Taking to the skies: Developing world-class cloud migration strategies
For those organisations that have waited to move their applications to the cloud, there are now so many more insights to help develop a plan and guide strategy. There are also more choices to make in defining an approach to the cloud, thanks to increasing options from cloud solutions providers.
This range of options allows any business to choose the path that best serves its strategic needs and risk profile. “However, identifying the right path for a business will require that teams do their homework before considering all the alternatives in order to make sure they find a strategy that best matches commercial objectives,” advises Phil Lewis, Infor VP Solution Consulting, EMEA.
The first step is identifying and prioritising business and technology objectives. Mapping the existing ecosystem and identifying the gaps that must be addressed is key to any cloud strategy. “Legacy software often requires expert users to manage and create workflows that require near-manual handoffs between organisations that use different applications to manage their business,” adds Lewis. In addition, any given legacy software might be considerably behind current versions due to customisations, meaning the software would need to be updated to work with new versions.

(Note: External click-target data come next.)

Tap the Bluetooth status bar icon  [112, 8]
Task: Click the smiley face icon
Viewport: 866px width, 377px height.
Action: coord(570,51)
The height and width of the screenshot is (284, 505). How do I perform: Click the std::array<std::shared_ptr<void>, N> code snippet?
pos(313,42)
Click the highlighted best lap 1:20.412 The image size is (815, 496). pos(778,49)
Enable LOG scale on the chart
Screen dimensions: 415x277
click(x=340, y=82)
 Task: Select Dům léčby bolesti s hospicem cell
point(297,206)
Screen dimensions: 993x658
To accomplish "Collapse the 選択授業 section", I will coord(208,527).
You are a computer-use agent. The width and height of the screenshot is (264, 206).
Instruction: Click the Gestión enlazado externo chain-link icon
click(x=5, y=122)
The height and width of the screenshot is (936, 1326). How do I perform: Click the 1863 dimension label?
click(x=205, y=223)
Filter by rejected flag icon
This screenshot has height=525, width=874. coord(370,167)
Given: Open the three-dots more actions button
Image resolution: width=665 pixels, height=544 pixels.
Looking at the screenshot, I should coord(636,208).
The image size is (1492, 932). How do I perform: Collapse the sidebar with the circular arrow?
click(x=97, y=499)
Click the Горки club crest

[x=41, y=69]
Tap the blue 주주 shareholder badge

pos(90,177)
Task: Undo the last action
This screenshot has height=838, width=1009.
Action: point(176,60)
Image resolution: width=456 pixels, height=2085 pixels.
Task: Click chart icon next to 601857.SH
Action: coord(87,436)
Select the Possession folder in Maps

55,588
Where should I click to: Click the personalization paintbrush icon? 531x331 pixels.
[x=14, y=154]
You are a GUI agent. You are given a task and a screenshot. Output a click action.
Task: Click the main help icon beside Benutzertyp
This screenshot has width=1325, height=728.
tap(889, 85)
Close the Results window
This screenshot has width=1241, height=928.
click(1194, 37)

Businesses already know that there is tremendous value in modernising an ecosystem with cloud technology, including the ability to keep capabilities current with ease, and reducing the load on internal resources. As McKinsey puts it: "By viewing cloud computing as a starting point for IT automation, companies may be able to have it all: scalability, agility, flexibility, efficiency and cost savings – but that’s only possible by building up both automation and cloud capabilities.”
To prioritise the migration phases, businesses should consider the time to return on the upgrade investment. A good place to start is the functionality that serves focused business silos; this can be a good way to start a cloud journey without requiring alignment and effort from large numbers of people across departments.
Organisational culture change can drive an analytics-first attitude. This can be achieved through leaving applications in place but moving data to the cloud, enabling insights across data silos and accurate monitoring of enterprise KPIs.
The second step is to consider whether the organisation is ready for digital transformation. For businesses that have the capacity to take on more substantive change, moving to a modern, cloud-based enterprise resource planning (ERP) or digital operations platform opens up a wide range of potential, including more inclusive and consistent workflows, a common user experience across the organisation, and mobile access to critical tools and data to support work wherever employees need it.
“These next-generation digital operations platforms (DOPs) – spanning finance, customer operations, supply chain, product and people/talent – play a critical role in powering modern business and delivering customer experience,” observes Forrester. Additionally, many modern ERP systems can also be fine-tuned to a specific industry, reducing implementation time and customisations to meet the specific business requirements.
Once objectives and readiness have been established, the organisation should assemble a team to drive change. “Teams that execute successful transformations are inclusive, bringing business and technical stakeholders together to develop a holistic set of short- and long-term requirements. Mapping these needs shouldn’t be confused with creating detailed requirements – specifics will change over time during different migration phases,” he adds.
After developing the basic approach, teams should work with financial planning to detail the business case, determining the ROI model for the initial phase(s) of the migration. It’s always a good idea to choose initial projects that can provide a strong, tangible contribution to the business once implemented. By focusing on time to value, the early stages of the migration effort can create resource availability and productivity to support future projects.
Bringing data together from disparate systems can be challenging, but preparing data for the cloud is an essential step to realising cloud value. “By aggregating data across the enterprise, businesses can gain the visibility to align operations and employees. Assess data cleanliness and address data quality through improved input, while archiving unnecessary data or data that cannot be trusted to aid future decisions,” says Lewis.
Bringing data together for application integration and analytics requires a clear and strong approach to application integration, including the definition of data exchange standards and semantic maps to contextualise data once it’s been aggregated. For ongoing management of data exchanges, API-driven interfaces should be prioritised to maximise scalability and flexibility.
When selecting tools and partners, the business must recognise that cloud migration requires the consideration of different kinds of complexities. During implementation, applications might be running in parallel and need to work with other applications both in the cloud or on-premises. Applications from different cloud vendors will still need to be integrated to accommodate cross-functional workflows. Identifying platform technologies for integration, user access management, data aggregation, analytics and reporting should be done in concurrence with the initial application selection.
Lewis believes that choosing the right partners to help you design and implement the cloud strategy is therefore essential. Most businesses don’t have the capacity or expertise to do it themselves. “Partners should recognise that time to value will dictate a phased approach with clear milestones for tangible business contributions.”
Planning for the next phases is as critical as the initial deliberations. After the initial phases, the value a business achieves should be shared across the enterprise to drive support for the next cloud project. “For any cloud project to succeed, leaders must look beyond achieving a successful implementation and instead at how they can drive cultural evolution, identifying better ways to collaborate,” concludes Lewis. “The future is in the cloud, but that path doesn’t need to be cloudy.”